Valentine Nguele

Personal information
- Position: Goalkeeper

Team information
- Current team: Cameroon

International career
- Years: Team / Apps / (Gls)
- Cameroon

Managerial career
- 2022–2026: FC Ebolowa(assistant/interim)
- 2026–: Cameroon

= Valentine Nguele =

Cameroonian football manager

Valentine Nguele is a Cameroonian football coach and former goalkeeper who is the head coach of the Cameroon women's national football team. A former Cameroon international goalkeeper, she spent approximately 18 years working as a goalkeeping coach before moving into management.

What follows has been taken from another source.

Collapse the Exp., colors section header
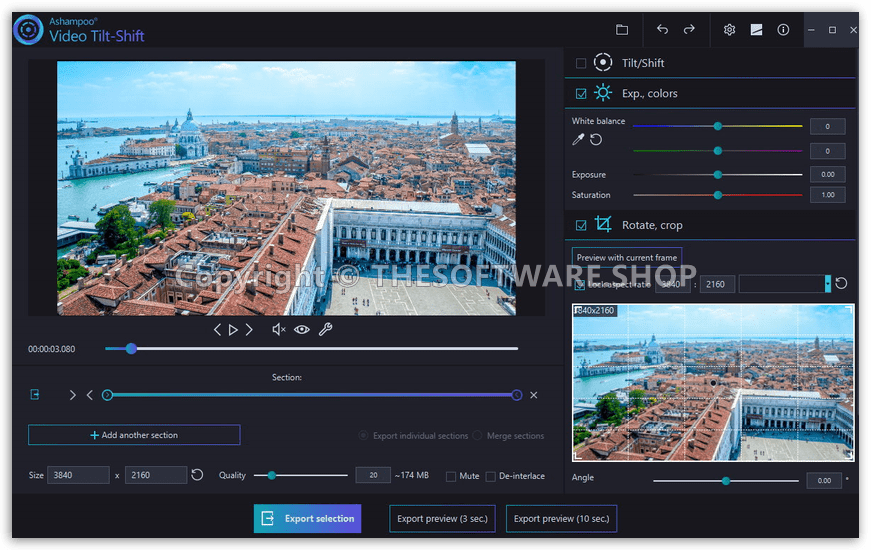Viewport: 871px width, 550px height. [x=649, y=94]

In June 2026, she became the first woman to be appointed head coach of Cameroon's senior women's national team.

== Playing career ==
Nguele played as a goalkeeper and represented the Cameroon women's national football team during her playing career.

== Coaching career ==

=== Goalkeeping coach ===
Following her playing career, Nguele moved into coaching, primarily specialising in the development of goalkeepers. By 2026, she had accumulated approximately 18 years of experience as a goalkeeping coach. She worked with several clubs in Cameroonian women's football, including Louves Minproff and Eding Sport Filles.

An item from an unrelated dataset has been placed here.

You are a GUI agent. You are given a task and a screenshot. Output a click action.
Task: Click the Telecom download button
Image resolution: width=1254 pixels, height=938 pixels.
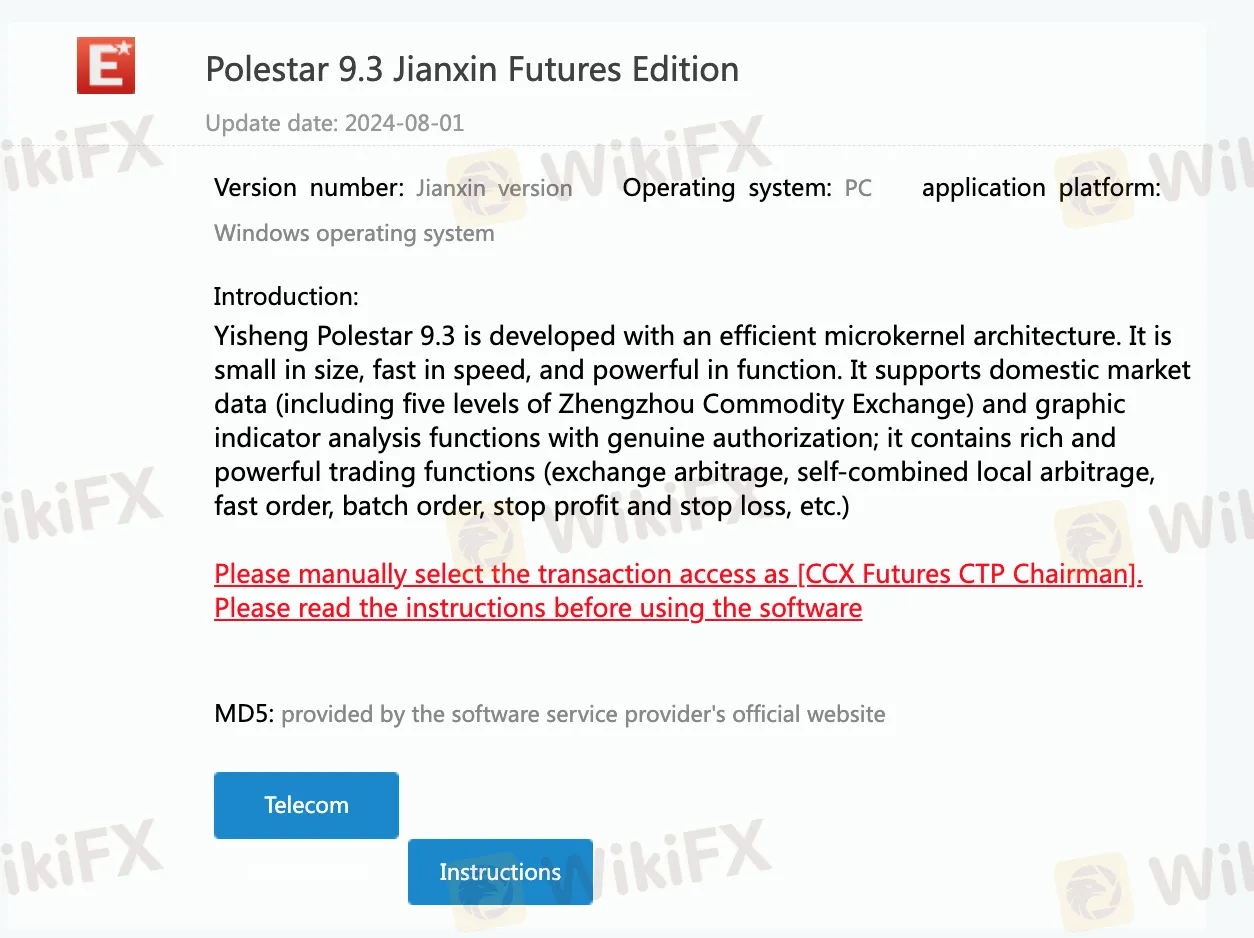coord(306,805)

Nguele holds a CAF A coaching licence.

=== FC Ebolowa ===
Nguele joined the technical staff of FC Ebolowa Filles in 2022. In October 2022, she was named assistant coach responsible for goalkeepers as part of a technical staff led by head coach Oudou Kpoumié.

Nguele subsequently took charge of the team on an interim basis when Kpoumié was temporarily absent while undertaking a coaching course. Under her interim management, Ebolowa maintained its position at the top of the Guinness Super League, with Cameroon Tribune reporting in May 2026 that the club held a significant advantage over its rivals during the second phase of the season.

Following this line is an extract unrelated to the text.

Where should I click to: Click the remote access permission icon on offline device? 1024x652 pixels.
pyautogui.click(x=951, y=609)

By June 2026, Nguele was serving as FC Ebolowa's interim head coach, with the club leading the Guinness Super League. At the time of her appointment as Cameroon coach, reports credited her with overseeing a run of 16 matches without defeat.

=== Cameroon ===
On 12 June 2026, Nguele was appointed head coach of the Cameroon women's national football team. She succeeded Jean-Baptiste Bisseck, who had been dismissed in October 2025. Her appointment made her the first woman to serve as head coach of Cameroon's senior women's national team.

The appointment formed part of a restructuring of the national team's technical staff. French coach Dimitri Lipoff was appointed coordinator of the national team, while Nguele was given responsibility as head coach.

Her first major assignment was to prepare Cameroon for the 2026 Women's Africa Cup of Nations in Morocco. Later that month, Nguele named a 26-player squad for the tournament.